Mountain Media, LLC by Mountain Media, LLC
June 16, 2026
in Opinion
0

Have you ever been stuck? Really stuck, as in “I have no idea how I got myself in this situation, and I have no idea how I’m going to get out” stuck. When Adam was a toddler, he stuck his head through the spokes of his wagon wheel bed frame. I heard this voice calling from upstairs and it had a frantic vibrato to it. “Mooooooom, Mooooooom!”

I had to laugh when I first found him, for the little fellow was truly stuck. His body was too big to move forward through the spokes, and his head appeared too large to go backwards. He was just there caterwauling for me, and I was supposed to have a solution.

I had every confidence that I could get him out, until I tried. Try as I might, there was no exorcising him from the hold of the spokes on his cowboy bed. I gently tried pushing his head backwards, to no avail. I turned his head. I tried pushing his head. I attempted to pull the spokes apart with not one single ounce of luck. My toddler was stuck.

It was then that he panicked, for when you are three and Mom can’t fix it, the end of the world is at hand. He began to cry the cry of an animal in a trap. Now, most mothers can tell you that they are able to differentiate the different cries of their children. There are many of them from the “I’m so grouchy and need a nap” cry to the “the world has ended and I am bleeding “cry. Adam’s cry at this point was high on the “world is ending” spectrum.

So I did what any real mother would do. I went to the shed and I got a hacksaw. I’d have let my husband do it, but he was on the road selling film for Kodak. Back up the stairs I marched with a saw in my hand to saw those spokes from around my baby’s neck.

It never occurred to me that the sight of me with a saw in hand would push him over the edge. I hadn’t bothered to explain to him my plan, I was panicked myself; so it should come as no surprise to you when I tell you that my baby thought I was going to saw his head off. He cried, snot was running down the bedframe, and in this wee, trembling voice he begged me not to kill him.

My heart sunk as I realized what he thought.

“No, baby, Momma isn’t going to cut your sweet, little head off. I’m just going to saw the wood away from where it has you trapped.”

At this point I thought about calling the fire department, the police, the neighbors, and my folks in Tennessee, but I didn’t. I started at the top and the first rub of the saw blade against the frame caused Adam to scream. I stopped.

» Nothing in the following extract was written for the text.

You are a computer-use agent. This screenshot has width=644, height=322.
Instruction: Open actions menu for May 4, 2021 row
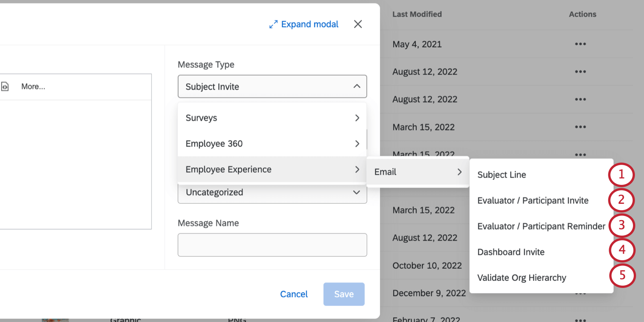click(x=580, y=44)
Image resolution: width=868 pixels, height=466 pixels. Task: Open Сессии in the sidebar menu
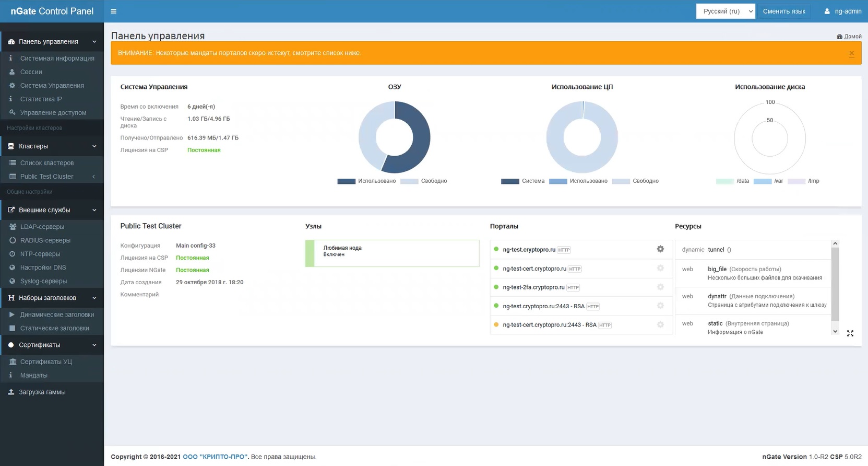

Plan B was to grease his head with Vaseline. I figured we’d be a week or so getting it out of his blonde curls, but I had to get him out. So I slathered his head in Vaseline, and it still would not come out. By this time, I had awakened the other two children and they were standing beside him, petting him like a little dog, and reassuring him that if he died they’d bury him with his favorite stuffed toy, E.T.

Sarah was barely beginning to talk at the time and she just repeated over and over, “Oh, Amam, you in trouble now. Oh, Amam, you in trouble now.” Andy was laughing and rolling around on his twin bed, and probably patting himself on the back that the possessed he good sense to keep his head out of the spokes o his matching bed.

Then it dawned on me that if his head went in, it had to be at an angle to slide through the spokes. I pushed his head back. No luck. I turned his chin. No luck. Then, I tucked his chin toward his chest, release was facilitated by the Vaseline, and my child was free. Scarred for life, but free.

So, this week as I was feeling particularly stuck in a situation beyond my control, I remembered. You can saw your way out, but that is scary. You can grease your way out, but it takes weeks to get that out of your hair; or you can remember how you got there and reverse the situation. All the while vowing that never, ever again will I be stupid enough to get myself stuck the same way again.